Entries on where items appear
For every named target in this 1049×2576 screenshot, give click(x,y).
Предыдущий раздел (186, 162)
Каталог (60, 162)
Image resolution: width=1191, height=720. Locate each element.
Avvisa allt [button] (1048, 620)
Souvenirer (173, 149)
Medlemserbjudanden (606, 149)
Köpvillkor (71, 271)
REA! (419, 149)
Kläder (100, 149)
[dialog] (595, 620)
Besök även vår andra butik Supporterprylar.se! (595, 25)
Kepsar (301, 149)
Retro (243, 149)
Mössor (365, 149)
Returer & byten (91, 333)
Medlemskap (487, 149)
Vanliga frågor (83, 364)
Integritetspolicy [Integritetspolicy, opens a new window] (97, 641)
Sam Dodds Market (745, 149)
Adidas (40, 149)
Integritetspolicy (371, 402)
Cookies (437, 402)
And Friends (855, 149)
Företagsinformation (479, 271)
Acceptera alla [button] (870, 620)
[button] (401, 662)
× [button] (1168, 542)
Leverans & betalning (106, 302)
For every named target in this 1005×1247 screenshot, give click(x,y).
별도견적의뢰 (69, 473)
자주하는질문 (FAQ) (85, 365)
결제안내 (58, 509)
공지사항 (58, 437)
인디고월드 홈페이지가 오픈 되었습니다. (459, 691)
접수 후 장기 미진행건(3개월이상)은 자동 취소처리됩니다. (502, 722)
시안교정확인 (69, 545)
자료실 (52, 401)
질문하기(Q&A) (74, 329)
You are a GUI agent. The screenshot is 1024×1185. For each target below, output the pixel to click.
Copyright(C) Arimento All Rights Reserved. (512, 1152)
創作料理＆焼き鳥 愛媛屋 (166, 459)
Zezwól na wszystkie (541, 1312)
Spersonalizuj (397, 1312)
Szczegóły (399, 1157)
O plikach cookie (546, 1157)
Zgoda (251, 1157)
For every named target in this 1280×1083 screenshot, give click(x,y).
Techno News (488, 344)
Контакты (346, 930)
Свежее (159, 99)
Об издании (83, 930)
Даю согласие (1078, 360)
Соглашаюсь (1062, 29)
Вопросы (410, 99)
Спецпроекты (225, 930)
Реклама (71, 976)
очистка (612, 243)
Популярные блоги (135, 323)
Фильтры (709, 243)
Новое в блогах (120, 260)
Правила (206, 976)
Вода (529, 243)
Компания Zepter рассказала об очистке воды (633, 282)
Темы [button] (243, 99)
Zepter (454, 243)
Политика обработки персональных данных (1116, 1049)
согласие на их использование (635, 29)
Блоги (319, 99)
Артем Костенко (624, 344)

● **TASK OBJECTIVE**
Can you reproduce every item above line for line, keeping each character unchanged?

● **SOLVED PROBLEM**
For every named target in this 1049×2576 screenshot, give click(x,y).
Предыдущий раздел (186, 162)
Каталог (60, 162)
Image resolution: width=1191, height=720. Locate each element.
Avvisa allt [button] (1048, 620)
Souvenirer (173, 149)
Medlemserbjudanden (606, 149)
Köpvillkor (71, 271)
REA! (419, 149)
Kläder (100, 149)
[dialog] (595, 620)
Besök även vår andra butik Supporterprylar.se! (595, 25)
Kepsar (301, 149)
Retro (243, 149)
Mössor (365, 149)
Returer & byten (91, 333)
Medlemskap (487, 149)
Vanliga frågor (83, 364)
Integritetspolicy [Integritetspolicy, opens a new window] (97, 641)
Sam Dodds Market (745, 149)
Adidas (40, 149)
Integritetspolicy (371, 402)
Cookies (437, 402)
And Friends (855, 149)
Företagsinformation (479, 271)
Acceptera alla [button] (870, 620)
[button] (401, 662)
× [button] (1168, 542)
Leverans & betalning (106, 302)
For every named target in this 1005×1247 screenshot, give click(x,y).
별도견적의뢰 (69, 473)
자주하는질문 (FAQ) (85, 365)
결제안내 (58, 509)
공지사항 (58, 437)
인디고월드 홈페이지가 오픈 되었습니다. (459, 691)
접수 후 장기 미진행건(3개월이상)은 자동 취소처리됩니다. (502, 722)
시안교정확인 (69, 545)
자료실 (52, 401)
질문하기(Q&A) (74, 329)
You are a GUI agent. The screenshot is 1024×1185. For each target below, output the pixel to click.
Copyright(C) Arimento All Rights Reserved. (512, 1152)
創作料理＆焼き鳥 愛媛屋 (166, 459)
Zezwól na wszystkie (541, 1312)
Spersonalizuj (397, 1312)
Szczegóły (399, 1157)
O plikach cookie (546, 1157)
Zgoda (251, 1157)
For every named target in this 1280×1083 screenshot, give click(x,y).
Techno News (488, 344)
Контакты (346, 930)
Свежее (159, 99)
Об издании (83, 930)
Даю согласие (1078, 360)
Соглашаюсь (1062, 29)
Вопросы (410, 99)
Спецпроекты (225, 930)
Реклама (71, 976)
очистка (612, 243)
Популярные блоги (135, 323)
Фильтры (709, 243)
Новое в блогах (120, 260)
Правила (206, 976)
Вода (529, 243)
Компания Zepter рассказала об очистке воды (633, 282)
Темы [button] (243, 99)
Zepter (454, 243)
Политика обработки персональных данных (1116, 1049)
согласие на их использование (635, 29)
Блоги (319, 99)
Артем Костенко (624, 344)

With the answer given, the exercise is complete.